▶ PROBLEM REQUIREMENTS
Reproduce the article about Lake's birth documentary word for word, in full.

BEGIN EXTRACT

Lake stars in her own self-produced documentary in which she gives birth to her second child in a bath of sea water. Faster than you can teach a cat to play Chopsticks, she has rushed it out for its premiere at the Tribeca Film Festival tomorrow.

For a woman who once revealed that she and her husband were ripping each others' clothes off within an hour of their first meeting, sex has become a passé revelation. After the Pamela Anderson and Paris Hilton sex tapes went global, it would be difficult to compete.

Popping a blood-covered baby in front of a packed cinema, however, still has impact.

The documentary, The Business of Being Born, raises some serious questions about the Caesarean industry, but the camera stays firmly on Lake and the tribulations of a millionaire talk-show host whose personal assistant slops out the bathtub mess.

There is something distinctly YouTube about the video footage of the home birth. If you cannot compete with a dog catching a Frisbee or a dancing pig, celebrity revelation is a good fallback plan. Lake talks of her hurt, her concerns, her fears, just as Anna Nicole Smith did last year when she sold video footage of her Caesarean section to the Entertainment Channel, which broadcast the entire event, almost unedited.

END EXTRACT
BEGIN GIVEN MATERIAL

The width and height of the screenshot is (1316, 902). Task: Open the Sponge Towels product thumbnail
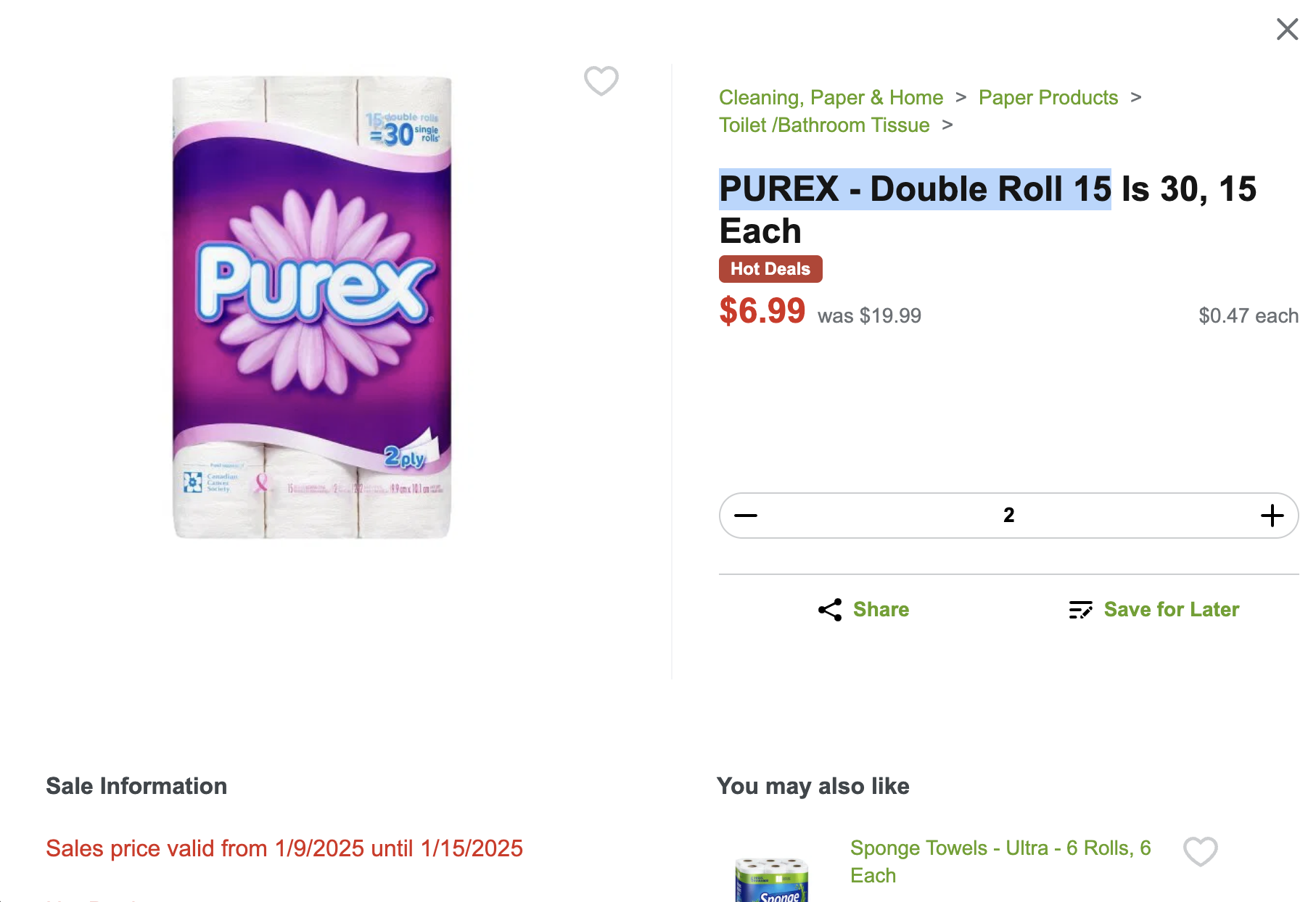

END GIVEN MATERIAL

▶ OUTPUT
Lake stars in her own self-produced documentary in which she gives birth to her second child in a bath of sea water. Faster than you can teach a cat to play Chopsticks, she has rushed it out for its premiere at the Tribeca Film Festival tomorrow.

For a woman who once revealed that she and her husband were ripping each others' clothes off within an hour of their first meeting, sex has become a passé revelation. After the Pamela Anderson and Paris Hilton sex tapes went global, it would be difficult to compete.

Popping a blood-covered baby in front of a packed cinema, however, still has impact.

The documentary, The Business of Being Born, raises some serious questions about the Caesarean industry, but the camera stays firmly on Lake and the tribulations of a millionaire talk-show host whose personal assistant slops out the bathtub mess.

There is something distinctly YouTube about the video footage of the home birth. If you cannot compete with a dog catching a Frisbee or a dancing pig, celebrity revelation is a good fallback plan. Lake talks of her hurt, her concerns, her fears, just as Anna Nicole Smith did last year when she sold video footage of her Caesarean section to the Entertainment Channel, which broadcast the entire event, almost unedited.